***** BACAAN
Jual-beli motor tanpa surat-surat resmi marak terjadi di media sosial. Praktik ini disamarkan dengan kode-kode khusus agar terhindar dari kejaran polisi. Sebagian motor tersebut diduga kuat hasil pencurian.
Oleh
IRENE SARWINDANINGRUM, INSAN ALFAJRI, ADITYA DIVERANTA, RHAMA PURNA JATI, ANDY RIZA HIDAYAT
·6 menit baca
JAKARTA, KOMPAS – Penawaran motor tanpa surat resmi atau bodong marak terjadi di forum-forum jual beli motor bekas di Facebook. Penjual menawarkan motor bodong dikenali dari kode-kode yang digunakan, yaitu ”SS YP” kependekan dari surat-surat yatim piatu. Harganya jauh lebih murah dari motor dengan surat resmi.
Kode-kode penjualan motor bodong itu menggambarkan motor yang tak jelas asal-usulnya. ”Tahu kan artinya YP,” kata Agay New, salah satu penjual motor berkode YP, saat ditanya mengenai asal-usul dan surat- surat motor yang ia tawarkan di forum jual beli di Facebook, Rabu (6/9/2023).
Sepeda motor kelas matik, seperti Honda Beat, Honda Scoopy, Honda Vario, dan Yamaha Mio, dan bekas berkode YP ini ditawarkan Rp 1 juta-Rp 2,5 juta per unit. Sebagai perbandingan, harga sepeda motor Honda Beat baru tahun 2023 sekitar Rp 20 juta per unit dan sepeda motor bekas dengan surat lengkap di Karawang dibanderol dengan harga minimal Rp 5 juta per unit.
Umumnya, penjual yang menawarkan sepeda motor dengan kode YP tak bersedia berkomunikasi secara terbuka. Mereka langsung menarik lawan bicara yang berminat dalam grup percakapan privat. Mereka tak bersedia ditemui sebelum transaksi disepakati.
Agay New, misalnya, menawarkan Honda Beat tahun 2014 dengan status YP di forum Facebook ”Jual Beli Motor Bekas Karawang dan Sekitarnya”. Ia membanderol harga awal Rp 2,5 juta per unit dan meminta bertemu di Pasar Wadas, Karawang, untuk melanjutkan transaksi.
**********
***** DATA YANG DIBERIKAN
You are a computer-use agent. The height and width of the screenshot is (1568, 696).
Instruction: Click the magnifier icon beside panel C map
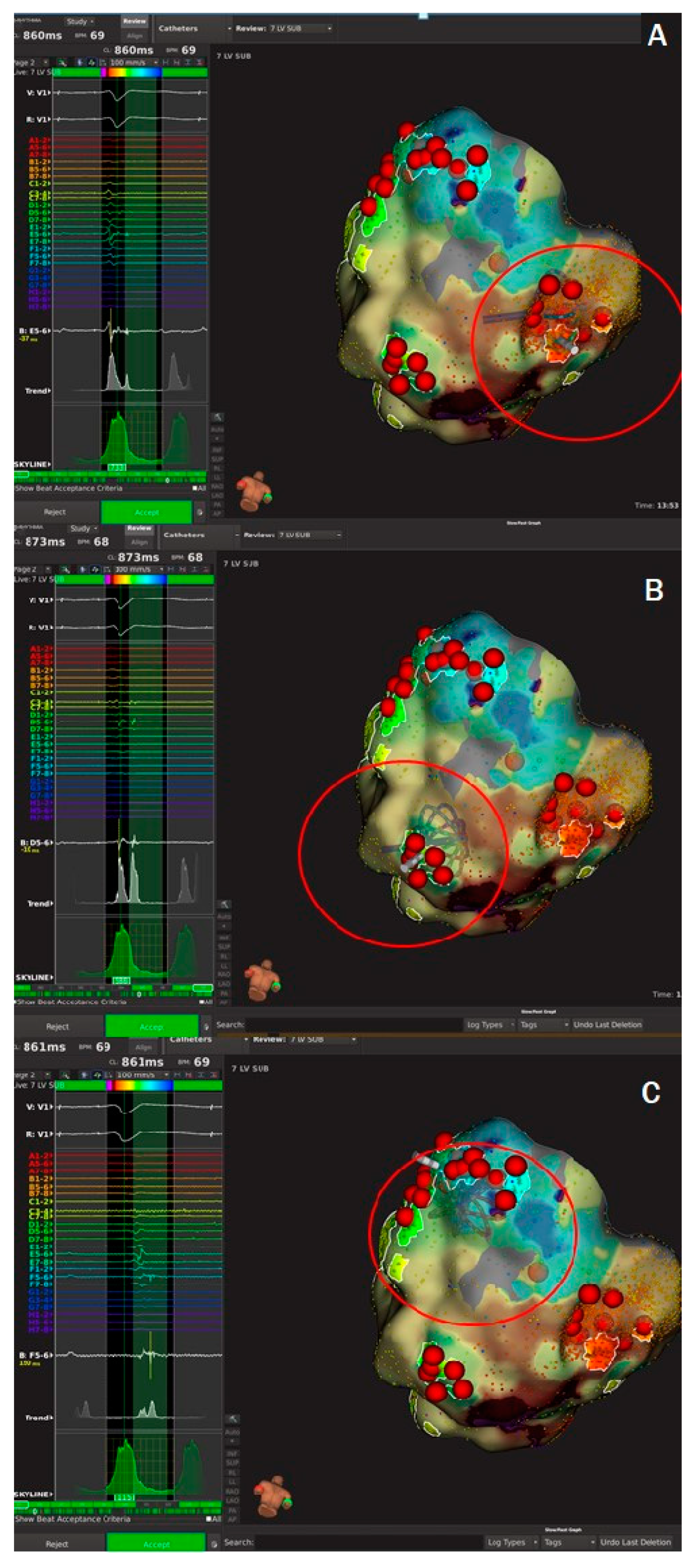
**********
=== PETUNJUK DAN KETENTUAN ===
Tuliskan lanjutan artikel tentang jual-beli motor bodong di Facebook, dimulai setelah kalimat terakhirnya. Data ini berasal dari sumber yang berbeda.

=== JAWABAN LATIHAN ===
Tim meminta waktu bertemu ditunda sehari lagi. Namun Agay menginformasikan barang akan terjual apabila tak segera bertemu. Sore harinya, Agay menutup percakapan dan menyatakan barang sudah terjual. ”Keburu diambil orang, soalnya memang mau jual cepat,” katanya.
Di Kabupaten Lebak, tim berkomunikasi dengan penjual sepeda motor dengan nama akun Facebook Samsudin. Ia menawarkan Mio Smile yang juga berkode YP seharga Rp 1,4 juta per unit di forum jual beli sepeda motor bekas Rangkasbitung. Setelah tawar-menawar harga, akhirnya Samsudin menurunkan harga menjadi Rp 1,3 juta.
Komunikasi berlanjut lewat pesan teks dan berbicara menggunakan ponsel. Samsudin memperoleh motor tersebut dari orang lain tanpa surat. Namun, ia memastikan kondisinya baik dan aman. ”Tak ada surat, tetapi ini aman. Ini saya beli dari anak sekitar sini,” katanya, Jumat (8/9).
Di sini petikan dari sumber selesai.